Excerpted passage
· · · ·

First I need to define the type of manager to which I will refer. Historically developers have been promoted to team lead, then manager, then director, and on up the ladder. I have also noted there are two paths to manager. The other path comes from the business side of the company instead of the technical side. In the organizations I have experienced often the manager has a technical role. The manager reviews and approves designs and architectures. Also the manager choses the development methodology, the amount of reporting, the format for meetings and documents, coding styles, and other things that directly relate to the development process. In addition to these responsibilities these managers also perform reviews, do budgets, and report status. The manager often uses the position to inject their desire in one situation and delegate when they have no opinion. This inconsistent use of position is not helpful.

Management has to come to its own in the Maverick Development Model. What does this mean? They have to have clear understanding of all of the aspects of development. First they have to understand each individual. Why, because they are managing people, they are not managing skill sets and resources. Everyone communicates in different ways. Everyone expresses concern in different ways. Everyone is motivated in their own way. I would imagine that a good manager , like a good poker player, can read a person as well as listen to a person.

Managers have to understand why different methods and practices are available and know which practice to apply to a situation. Managers are too often like the ship's captain that knows nothing about sailing. As long as the wind blows the ship along the right course everything is fine. However, as soon as there is a problem that requires knowing how to control a ship the so-called captain is in trouble.

· · · ·

Information provided
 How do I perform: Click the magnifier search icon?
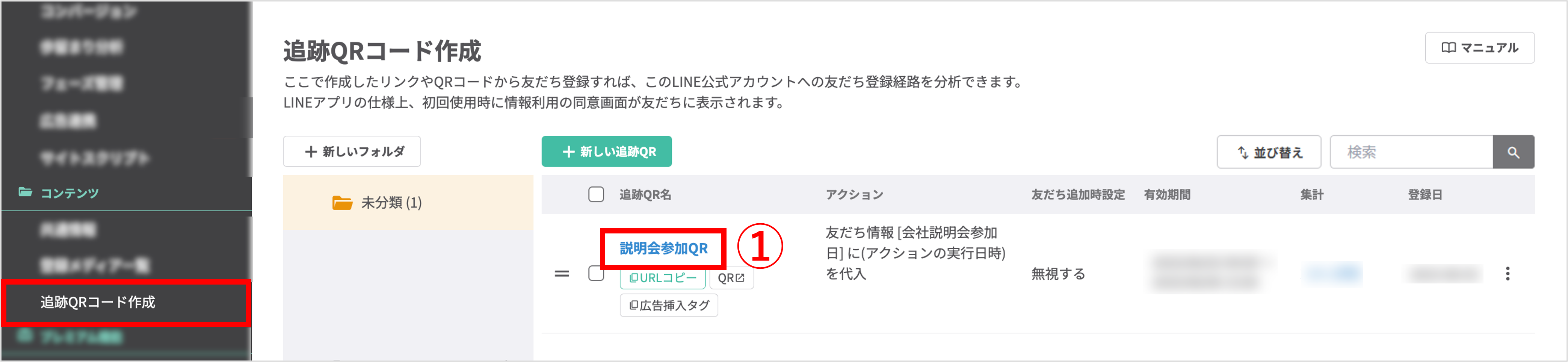tap(1514, 152)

· · · ·

Work to complete
1. In the management passage, what does the manager review and approve?
2. Duplicate the management passage from "Managers have to" to "is in trouble.".
3. Summarize the management passage in two sentences.
The listing comes from a separate source and is unrelated to the text.

Results of the exercise
1. Designs and architectures.

2.
Managers have to understand why different methods and practices are available and know which practice to apply to a situation. Managers are too often like the ship's captain that knows nothing about sailing. As long as the wind blows the ship along the right course everything is fine. However, as soon as there is a problem that requires knowing how to control a ship the so-called captain is in trouble.

3. Managers often hold a technical role, choosing development methods and approving designs while also handling reviews, budgets and status reports, yet they use their position inconsistently. In the Maverick Development Model, managers must understand each individual and know which development practices fit each situation, unlike a ship's captain who knows nothing about sailing.